Осенью он помогал на жатве. Способность аборигенов к сельскохозяйственным работам была все еще неизученным фактором, и потому никак не использовалась. И вновь он видел осуждение в глазах переселенцев. Он никак не мог понять этого. Если он вообще понимал образ мыслей крестьянина, то эти люди должны были бы одобрить его стремление к работе, не осуждая его. Но он лишь в очередной раз пожал плечами. Они могли убираться к черту, поскольку он устал от этой самоуверенной богобоязненной толпы.

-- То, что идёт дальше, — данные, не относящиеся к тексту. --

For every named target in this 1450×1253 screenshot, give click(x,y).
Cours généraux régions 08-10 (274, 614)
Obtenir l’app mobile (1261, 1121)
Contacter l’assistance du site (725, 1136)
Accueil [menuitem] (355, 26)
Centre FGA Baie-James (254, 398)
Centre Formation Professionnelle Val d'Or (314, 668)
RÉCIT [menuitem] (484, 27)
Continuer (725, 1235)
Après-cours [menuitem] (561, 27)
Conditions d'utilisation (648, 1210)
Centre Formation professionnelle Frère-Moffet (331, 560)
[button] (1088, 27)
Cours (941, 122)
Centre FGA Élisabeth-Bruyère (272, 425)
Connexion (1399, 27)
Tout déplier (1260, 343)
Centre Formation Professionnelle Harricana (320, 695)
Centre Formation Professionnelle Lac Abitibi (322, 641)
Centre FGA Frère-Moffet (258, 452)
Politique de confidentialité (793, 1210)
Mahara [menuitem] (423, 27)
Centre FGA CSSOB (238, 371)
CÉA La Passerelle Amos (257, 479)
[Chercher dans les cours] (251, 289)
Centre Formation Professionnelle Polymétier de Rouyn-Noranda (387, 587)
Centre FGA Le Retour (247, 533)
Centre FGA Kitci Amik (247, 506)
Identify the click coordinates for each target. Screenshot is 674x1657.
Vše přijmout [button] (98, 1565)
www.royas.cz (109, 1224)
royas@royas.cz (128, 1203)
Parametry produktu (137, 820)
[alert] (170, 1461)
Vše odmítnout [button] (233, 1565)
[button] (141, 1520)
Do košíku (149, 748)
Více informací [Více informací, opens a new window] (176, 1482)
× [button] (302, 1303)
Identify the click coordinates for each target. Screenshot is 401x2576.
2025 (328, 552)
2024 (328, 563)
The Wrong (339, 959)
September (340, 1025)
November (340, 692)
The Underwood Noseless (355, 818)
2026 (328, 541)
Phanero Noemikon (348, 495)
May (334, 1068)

Жатва была обильной. Для переселенцев, привычных к скудным урожаям на землях Старой Родины, это было невероятным. Рестон слышал, как они говорили о роскошной капусте, об удивительно большой картошке и о золотой пшенице. К тому времени он уже был способен понимать большую часть того, о чем они говорили, и даже иногда заставлял себя понимать, хотя нескладные «чзс» и «шзс» все еще были трудноваты для него.

Но язык был далеко не главной из его проблем следующей зимой.

Как следствие того отношения, которое переселенцы выражали к нему во время полевых работ, Рестон предчувствовал вынужденную зимнюю изоляцию. Но, однако, этого не случилось. Едва ли выпадал вечер, когда его не приглашали бы то к Андрулевичам, то к Пизикевичам или к Садовским, чтобы провести вечер за вкусной хорошо приправленной едой и за разговорами о наиболее важных событиях в общине: о кормах для прибавившегося поголовья скота, о недостатках единственного в деревне генератора, о месте, намечаемом для строительства церкви. Однако все то время, пока он ел и вел с ними разговоры, он осознавал затаенную тревогу, какую — то неестественную формальность, звучавшие в их речи. Все происходило так, как будто они не могли расслабиться в его присутствии, не могли быть самими собой.

Постепенно, по мере того, как зима вступала в свои права, он все чаще и чаще оставался дома, предаваясь грустным размышлениям в своей холостяцкой кухне и рано укладываясь в свою холостяцкую постель, беспокойно мечась в наполненной одиночеством темноте, в то время как ветер резвился вокруг дома и заметал снег, рассыпающийся по карнизам крыши.

В некотором смысле, серьезнейшую проблему представляли дети. Они начали появляться в конце этой второй зимы. К весне их была целая куча.

В голове Рестона жила одна надежда, и эта надежда была единственным, что не давало его одиночеству обернуться в горечь: надежда на то, что его SOS был пойман, и что корабль — спасатель был уже направлен к тем координатам, которые он рассылал к звездам во время тех напряженных минут, что предшествовали падению на планету. До некоторой степени, это была отчаянная надежда, потому что если его SOS не пойман, то пройдет по меньшей мере около девяноста лет, прежде чем радиосигнал с этими координатами достигнет ближайшей населенной планеты, а девяносто лет, даже когда вы находитесь в возрасте двадцати одного года и верите, что с вероятностью пятьдесят процентов будете жить вечно, было не очень — то приятной перспективой, за которую стоило бороться.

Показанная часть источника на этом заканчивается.